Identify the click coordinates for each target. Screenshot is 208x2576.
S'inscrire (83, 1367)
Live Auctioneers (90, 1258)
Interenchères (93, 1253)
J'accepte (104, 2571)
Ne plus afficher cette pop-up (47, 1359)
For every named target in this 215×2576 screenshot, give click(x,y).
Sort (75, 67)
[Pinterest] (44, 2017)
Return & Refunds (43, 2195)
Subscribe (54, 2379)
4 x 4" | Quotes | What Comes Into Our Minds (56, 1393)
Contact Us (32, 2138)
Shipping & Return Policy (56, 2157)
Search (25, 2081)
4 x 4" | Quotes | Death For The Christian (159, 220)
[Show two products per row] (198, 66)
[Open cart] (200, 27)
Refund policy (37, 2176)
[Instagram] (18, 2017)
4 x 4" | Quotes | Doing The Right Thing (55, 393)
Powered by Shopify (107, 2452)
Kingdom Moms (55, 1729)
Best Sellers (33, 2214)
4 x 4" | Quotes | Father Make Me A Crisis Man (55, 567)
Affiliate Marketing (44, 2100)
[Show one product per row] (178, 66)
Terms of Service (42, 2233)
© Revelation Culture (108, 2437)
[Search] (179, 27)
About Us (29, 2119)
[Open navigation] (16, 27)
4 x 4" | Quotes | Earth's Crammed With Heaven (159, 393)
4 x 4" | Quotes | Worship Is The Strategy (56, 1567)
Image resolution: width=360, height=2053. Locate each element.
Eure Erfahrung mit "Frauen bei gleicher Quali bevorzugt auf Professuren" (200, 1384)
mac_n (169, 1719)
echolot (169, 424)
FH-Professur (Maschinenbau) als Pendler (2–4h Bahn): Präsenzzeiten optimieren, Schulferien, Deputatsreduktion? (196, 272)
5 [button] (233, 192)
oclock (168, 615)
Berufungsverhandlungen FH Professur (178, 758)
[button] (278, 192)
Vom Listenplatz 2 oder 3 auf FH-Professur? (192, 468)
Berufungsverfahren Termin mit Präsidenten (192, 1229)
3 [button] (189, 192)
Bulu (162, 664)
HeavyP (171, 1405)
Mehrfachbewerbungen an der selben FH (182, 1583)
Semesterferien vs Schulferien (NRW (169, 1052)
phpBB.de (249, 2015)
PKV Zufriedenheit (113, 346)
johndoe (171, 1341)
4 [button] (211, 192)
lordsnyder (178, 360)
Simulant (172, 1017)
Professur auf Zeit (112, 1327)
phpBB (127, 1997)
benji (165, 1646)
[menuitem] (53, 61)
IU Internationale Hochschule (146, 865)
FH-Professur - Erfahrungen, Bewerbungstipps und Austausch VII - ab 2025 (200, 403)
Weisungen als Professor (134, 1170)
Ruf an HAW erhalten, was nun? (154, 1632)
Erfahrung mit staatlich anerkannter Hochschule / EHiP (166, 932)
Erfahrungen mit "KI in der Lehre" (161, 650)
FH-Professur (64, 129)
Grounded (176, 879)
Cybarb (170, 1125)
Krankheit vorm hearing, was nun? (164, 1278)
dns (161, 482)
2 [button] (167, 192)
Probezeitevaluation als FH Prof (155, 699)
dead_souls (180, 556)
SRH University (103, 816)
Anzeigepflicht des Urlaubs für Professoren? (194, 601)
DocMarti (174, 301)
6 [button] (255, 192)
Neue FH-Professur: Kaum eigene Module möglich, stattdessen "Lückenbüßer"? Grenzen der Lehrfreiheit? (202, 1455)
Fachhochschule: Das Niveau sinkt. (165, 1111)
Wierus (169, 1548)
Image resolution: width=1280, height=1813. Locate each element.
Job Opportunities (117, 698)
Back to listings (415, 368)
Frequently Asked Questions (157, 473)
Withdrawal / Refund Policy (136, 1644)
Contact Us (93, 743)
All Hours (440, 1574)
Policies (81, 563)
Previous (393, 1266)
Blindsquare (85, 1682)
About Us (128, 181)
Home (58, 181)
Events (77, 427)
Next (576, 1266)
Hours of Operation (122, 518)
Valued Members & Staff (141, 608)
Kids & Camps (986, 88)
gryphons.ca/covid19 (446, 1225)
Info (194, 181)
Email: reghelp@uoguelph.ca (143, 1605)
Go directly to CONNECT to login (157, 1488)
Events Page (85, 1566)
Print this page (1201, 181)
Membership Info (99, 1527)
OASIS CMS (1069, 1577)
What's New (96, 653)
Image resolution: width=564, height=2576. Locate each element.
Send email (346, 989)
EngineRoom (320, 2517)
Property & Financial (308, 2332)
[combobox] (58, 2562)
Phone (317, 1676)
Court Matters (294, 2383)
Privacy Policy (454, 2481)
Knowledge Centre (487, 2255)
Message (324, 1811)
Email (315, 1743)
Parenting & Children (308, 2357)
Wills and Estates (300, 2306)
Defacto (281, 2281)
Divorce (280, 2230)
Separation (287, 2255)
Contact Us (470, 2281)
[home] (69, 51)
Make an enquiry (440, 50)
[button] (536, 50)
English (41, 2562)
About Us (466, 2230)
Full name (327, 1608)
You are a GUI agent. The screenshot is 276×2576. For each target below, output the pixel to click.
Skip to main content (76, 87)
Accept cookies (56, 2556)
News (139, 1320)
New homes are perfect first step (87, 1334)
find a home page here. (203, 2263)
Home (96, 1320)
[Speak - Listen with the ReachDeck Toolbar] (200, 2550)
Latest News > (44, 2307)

-- Brief --
Return the listing above verbatim.

-- Output --
Identify the click coordinates for each target. Screenshot is 208x2576.
S'inscrire (83, 1367)
Live Auctioneers (90, 1258)
Interenchères (93, 1253)
J'accepte (104, 2571)
Ne plus afficher cette pop-up (47, 1359)
For every named target in this 215×2576 screenshot, give click(x,y).
Sort (75, 67)
[Pinterest] (44, 2017)
Return & Refunds (43, 2195)
Subscribe (54, 2379)
4 x 4" | Quotes | What Comes Into Our Minds (56, 1393)
Contact Us (32, 2138)
Shipping & Return Policy (56, 2157)
Search (25, 2081)
4 x 4" | Quotes | Death For The Christian (159, 220)
[Show two products per row] (198, 66)
[Open cart] (200, 27)
Refund policy (37, 2176)
[Instagram] (18, 2017)
4 x 4" | Quotes | Doing The Right Thing (55, 393)
Powered by Shopify (107, 2452)
Kingdom Moms (55, 1729)
Best Sellers (33, 2214)
4 x 4" | Quotes | Father Make Me A Crisis Man (55, 567)
Affiliate Marketing (44, 2100)
[Show one product per row] (178, 66)
Terms of Service (42, 2233)
© Revelation Culture (108, 2437)
[Search] (179, 27)
About Us (29, 2119)
[Open navigation] (16, 27)
4 x 4" | Quotes | Earth's Crammed With Heaven (159, 393)
4 x 4" | Quotes | Worship Is The Strategy (56, 1567)
Image resolution: width=360, height=2053. Locate each element.
Eure Erfahrung mit "Frauen bei gleicher Quali bevorzugt auf Professuren" (200, 1384)
mac_n (169, 1719)
echolot (169, 424)
FH-Professur (Maschinenbau) als Pendler (2–4h Bahn): Präsenzzeiten optimieren, Schulferien, Deputatsreduktion? (196, 272)
5 [button] (233, 192)
oclock (168, 615)
Berufungsverhandlungen FH Professur (178, 758)
[button] (278, 192)
Vom Listenplatz 2 oder 3 auf FH-Professur? (192, 468)
Berufungsverfahren Termin mit Präsidenten (192, 1229)
3 [button] (189, 192)
Bulu (162, 664)
HeavyP (171, 1405)
Mehrfachbewerbungen an der selben FH (182, 1583)
Semesterferien vs Schulferien (NRW (169, 1052)
phpBB.de (249, 2015)
PKV Zufriedenheit (113, 346)
johndoe (171, 1341)
4 [button] (211, 192)
lordsnyder (178, 360)
Simulant (172, 1017)
Professur auf Zeit (112, 1327)
phpBB (127, 1997)
benji (165, 1646)
[menuitem] (53, 61)
IU Internationale Hochschule (146, 865)
FH-Professur - Erfahrungen, Bewerbungstipps und Austausch VII - ab 2025 (200, 403)
Weisungen als Professor (134, 1170)
Ruf an HAW erhalten, was nun? (154, 1632)
Erfahrung mit staatlich anerkannter Hochschule / EHiP (166, 932)
Erfahrungen mit "KI in der Lehre" (161, 650)
FH-Professur (64, 129)
Grounded (176, 879)
Cybarb (170, 1125)
Krankheit vorm hearing, was nun? (164, 1278)
dns (161, 482)
2 [button] (167, 192)
Probezeitevaluation als FH Prof (155, 699)
dead_souls (180, 556)
SRH University (103, 816)
Anzeigepflicht des Urlaubs für Professoren? (194, 601)
DocMarti (174, 301)
6 [button] (255, 192)
Neue FH-Professur: Kaum eigene Module möglich, stattdessen "Lückenbüßer"? Grenzen der Lehrfreiheit? (202, 1455)
Fachhochschule: Das Niveau sinkt. (165, 1111)
Wierus (169, 1548)
Image resolution: width=1280, height=1813. Locate each element.
Job Opportunities (117, 698)
Back to listings (415, 368)
Frequently Asked Questions (157, 473)
Withdrawal / Refund Policy (136, 1644)
Contact Us (93, 743)
All Hours (440, 1574)
Policies (81, 563)
Previous (393, 1266)
Blindsquare (85, 1682)
About Us (128, 181)
Home (58, 181)
Events (77, 427)
Next (576, 1266)
Hours of Operation (122, 518)
Valued Members & Staff (141, 608)
Kids & Camps (986, 88)
gryphons.ca/covid19 (446, 1225)
Info (194, 181)
Email: reghelp@uoguelph.ca (143, 1605)
Go directly to CONNECT to login (157, 1488)
Events Page (85, 1566)
Print this page (1201, 181)
Membership Info (99, 1527)
OASIS CMS (1069, 1577)
What's New (96, 653)
Image resolution: width=564, height=2576. Locate each element.
Send email (346, 989)
EngineRoom (320, 2517)
Property & Financial (308, 2332)
[combobox] (58, 2562)
Phone (317, 1676)
Court Matters (294, 2383)
Privacy Policy (454, 2481)
Knowledge Centre (487, 2255)
Message (324, 1811)
Email (315, 1743)
Parenting & Children (308, 2357)
Wills and Estates (300, 2306)
Defacto (281, 2281)
Divorce (280, 2230)
Separation (287, 2255)
Contact Us (470, 2281)
[home] (69, 51)
Make an enquiry (440, 50)
[button] (536, 50)
English (41, 2562)
About Us (466, 2230)
Full name (327, 1608)
You are a GUI agent. The screenshot is 276×2576. For each target below, output the pixel to click.
Skip to main content (76, 87)
Accept cookies (56, 2556)
News (139, 1320)
New homes are perfect first step (87, 1334)
find a home page here. (203, 2263)
Home (96, 1320)
[Speak - Listen with the ReachDeck Toolbar] (200, 2550)
Latest News > (44, 2307)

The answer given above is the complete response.